◆ WHAT TO PRODUCE:
Look through the records below, and whenever a line contains "options", copy it.
# # # # # # #
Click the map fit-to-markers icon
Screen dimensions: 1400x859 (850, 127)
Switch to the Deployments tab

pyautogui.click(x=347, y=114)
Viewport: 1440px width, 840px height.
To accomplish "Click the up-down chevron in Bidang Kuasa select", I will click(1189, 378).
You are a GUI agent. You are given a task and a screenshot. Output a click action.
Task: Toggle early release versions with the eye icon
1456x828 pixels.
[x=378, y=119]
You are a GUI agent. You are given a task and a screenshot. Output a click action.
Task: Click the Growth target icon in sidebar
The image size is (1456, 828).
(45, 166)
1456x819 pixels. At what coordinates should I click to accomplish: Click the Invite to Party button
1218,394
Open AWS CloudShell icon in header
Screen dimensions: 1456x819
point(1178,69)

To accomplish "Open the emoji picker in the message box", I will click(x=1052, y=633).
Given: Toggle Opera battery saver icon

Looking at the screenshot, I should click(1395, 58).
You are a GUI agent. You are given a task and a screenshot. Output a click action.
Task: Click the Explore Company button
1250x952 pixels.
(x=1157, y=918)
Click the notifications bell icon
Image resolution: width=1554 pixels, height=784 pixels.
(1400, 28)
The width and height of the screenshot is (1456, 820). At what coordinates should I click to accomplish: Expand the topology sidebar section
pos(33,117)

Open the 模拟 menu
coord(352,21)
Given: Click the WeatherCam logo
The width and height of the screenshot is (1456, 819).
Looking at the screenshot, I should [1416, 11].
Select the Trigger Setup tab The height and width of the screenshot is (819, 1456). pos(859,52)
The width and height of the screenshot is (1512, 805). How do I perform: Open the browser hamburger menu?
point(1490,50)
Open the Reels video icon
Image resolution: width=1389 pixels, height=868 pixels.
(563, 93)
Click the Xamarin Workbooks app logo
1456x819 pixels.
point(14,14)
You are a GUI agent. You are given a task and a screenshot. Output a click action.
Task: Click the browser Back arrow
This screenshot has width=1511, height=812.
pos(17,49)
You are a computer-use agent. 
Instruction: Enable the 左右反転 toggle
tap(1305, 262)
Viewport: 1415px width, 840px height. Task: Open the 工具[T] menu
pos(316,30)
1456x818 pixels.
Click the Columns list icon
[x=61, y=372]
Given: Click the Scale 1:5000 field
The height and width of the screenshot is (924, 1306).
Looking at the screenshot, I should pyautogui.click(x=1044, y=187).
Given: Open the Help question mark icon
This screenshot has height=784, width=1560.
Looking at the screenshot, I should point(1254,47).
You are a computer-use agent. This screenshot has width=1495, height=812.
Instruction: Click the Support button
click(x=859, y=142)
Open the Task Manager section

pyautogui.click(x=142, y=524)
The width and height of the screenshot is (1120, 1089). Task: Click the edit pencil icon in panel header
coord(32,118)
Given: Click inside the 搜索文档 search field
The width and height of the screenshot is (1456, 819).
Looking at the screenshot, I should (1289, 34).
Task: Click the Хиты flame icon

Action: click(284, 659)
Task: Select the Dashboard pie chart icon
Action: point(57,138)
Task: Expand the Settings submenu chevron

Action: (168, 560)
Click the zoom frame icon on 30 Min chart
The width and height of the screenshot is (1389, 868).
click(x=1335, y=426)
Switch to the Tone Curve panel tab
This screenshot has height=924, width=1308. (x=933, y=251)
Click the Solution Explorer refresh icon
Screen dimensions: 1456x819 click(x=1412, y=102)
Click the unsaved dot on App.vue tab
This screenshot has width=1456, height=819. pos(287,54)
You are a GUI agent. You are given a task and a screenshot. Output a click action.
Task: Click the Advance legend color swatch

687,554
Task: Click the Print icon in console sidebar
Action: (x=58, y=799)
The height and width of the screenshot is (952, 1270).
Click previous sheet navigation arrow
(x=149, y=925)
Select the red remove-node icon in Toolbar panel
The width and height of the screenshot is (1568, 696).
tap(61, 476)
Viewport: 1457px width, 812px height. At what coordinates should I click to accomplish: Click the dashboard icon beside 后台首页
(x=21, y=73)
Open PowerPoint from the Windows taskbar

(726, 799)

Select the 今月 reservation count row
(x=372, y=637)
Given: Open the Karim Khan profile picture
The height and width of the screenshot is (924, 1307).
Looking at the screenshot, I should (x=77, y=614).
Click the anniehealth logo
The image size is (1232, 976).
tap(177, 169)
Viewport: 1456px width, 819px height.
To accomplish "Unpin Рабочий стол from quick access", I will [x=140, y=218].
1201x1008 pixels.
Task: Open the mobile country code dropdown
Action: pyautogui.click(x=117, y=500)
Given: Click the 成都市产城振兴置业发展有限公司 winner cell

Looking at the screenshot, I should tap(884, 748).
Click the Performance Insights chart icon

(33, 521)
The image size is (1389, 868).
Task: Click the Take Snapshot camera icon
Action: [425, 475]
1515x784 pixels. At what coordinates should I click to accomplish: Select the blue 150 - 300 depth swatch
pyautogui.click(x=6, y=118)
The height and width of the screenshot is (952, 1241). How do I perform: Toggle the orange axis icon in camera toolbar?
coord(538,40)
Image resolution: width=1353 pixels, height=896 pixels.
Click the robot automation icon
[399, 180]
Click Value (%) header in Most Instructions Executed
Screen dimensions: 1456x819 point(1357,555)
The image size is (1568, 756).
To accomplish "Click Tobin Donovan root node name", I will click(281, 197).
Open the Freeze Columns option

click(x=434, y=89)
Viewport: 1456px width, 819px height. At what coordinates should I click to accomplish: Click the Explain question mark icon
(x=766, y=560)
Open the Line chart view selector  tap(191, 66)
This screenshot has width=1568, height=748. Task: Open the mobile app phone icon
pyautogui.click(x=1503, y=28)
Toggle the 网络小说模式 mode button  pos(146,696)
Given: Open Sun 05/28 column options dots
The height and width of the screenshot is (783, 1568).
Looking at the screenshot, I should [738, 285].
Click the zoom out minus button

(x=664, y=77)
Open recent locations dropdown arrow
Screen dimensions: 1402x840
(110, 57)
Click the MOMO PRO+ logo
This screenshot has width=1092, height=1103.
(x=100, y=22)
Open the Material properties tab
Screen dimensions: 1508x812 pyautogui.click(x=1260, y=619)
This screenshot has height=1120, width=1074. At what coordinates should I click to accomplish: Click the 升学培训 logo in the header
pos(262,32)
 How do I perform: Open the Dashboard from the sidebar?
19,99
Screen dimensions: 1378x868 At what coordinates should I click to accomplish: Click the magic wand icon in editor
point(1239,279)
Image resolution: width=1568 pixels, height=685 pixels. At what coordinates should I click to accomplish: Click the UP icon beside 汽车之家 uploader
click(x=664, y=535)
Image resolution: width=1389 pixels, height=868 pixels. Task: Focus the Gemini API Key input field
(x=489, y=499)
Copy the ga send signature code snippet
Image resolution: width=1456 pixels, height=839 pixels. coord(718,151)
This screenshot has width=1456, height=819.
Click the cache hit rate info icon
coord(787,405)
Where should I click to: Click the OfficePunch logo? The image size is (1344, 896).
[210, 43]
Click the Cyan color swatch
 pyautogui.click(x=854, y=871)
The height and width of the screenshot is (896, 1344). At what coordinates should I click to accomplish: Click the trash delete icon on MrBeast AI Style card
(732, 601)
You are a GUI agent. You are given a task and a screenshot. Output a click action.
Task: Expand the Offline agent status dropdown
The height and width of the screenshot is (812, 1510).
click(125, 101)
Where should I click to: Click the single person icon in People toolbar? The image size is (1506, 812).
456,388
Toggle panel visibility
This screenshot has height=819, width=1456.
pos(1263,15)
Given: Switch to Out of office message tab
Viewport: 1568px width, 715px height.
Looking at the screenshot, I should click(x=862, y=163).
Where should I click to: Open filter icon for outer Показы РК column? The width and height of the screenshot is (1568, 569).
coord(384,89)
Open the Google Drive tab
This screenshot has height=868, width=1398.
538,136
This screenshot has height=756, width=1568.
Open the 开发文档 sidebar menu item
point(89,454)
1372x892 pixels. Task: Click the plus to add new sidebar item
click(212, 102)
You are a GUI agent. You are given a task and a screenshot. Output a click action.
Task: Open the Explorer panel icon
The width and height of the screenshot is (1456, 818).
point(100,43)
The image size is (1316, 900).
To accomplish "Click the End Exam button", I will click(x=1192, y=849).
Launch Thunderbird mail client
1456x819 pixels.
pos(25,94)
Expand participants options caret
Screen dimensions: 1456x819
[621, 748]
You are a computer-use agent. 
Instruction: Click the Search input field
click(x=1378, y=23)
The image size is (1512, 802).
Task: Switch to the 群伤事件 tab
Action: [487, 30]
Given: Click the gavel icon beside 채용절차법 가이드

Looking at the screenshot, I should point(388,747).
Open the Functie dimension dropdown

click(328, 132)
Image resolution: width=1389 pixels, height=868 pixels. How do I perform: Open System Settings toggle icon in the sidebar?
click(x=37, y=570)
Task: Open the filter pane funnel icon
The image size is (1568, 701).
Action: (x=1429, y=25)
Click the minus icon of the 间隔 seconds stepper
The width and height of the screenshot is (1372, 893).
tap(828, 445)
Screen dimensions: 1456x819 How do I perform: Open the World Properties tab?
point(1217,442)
# # # # # # #
◆ TASK RESPONSE:
Given: Open Sun 05/28 column options dots
Expand participants options caret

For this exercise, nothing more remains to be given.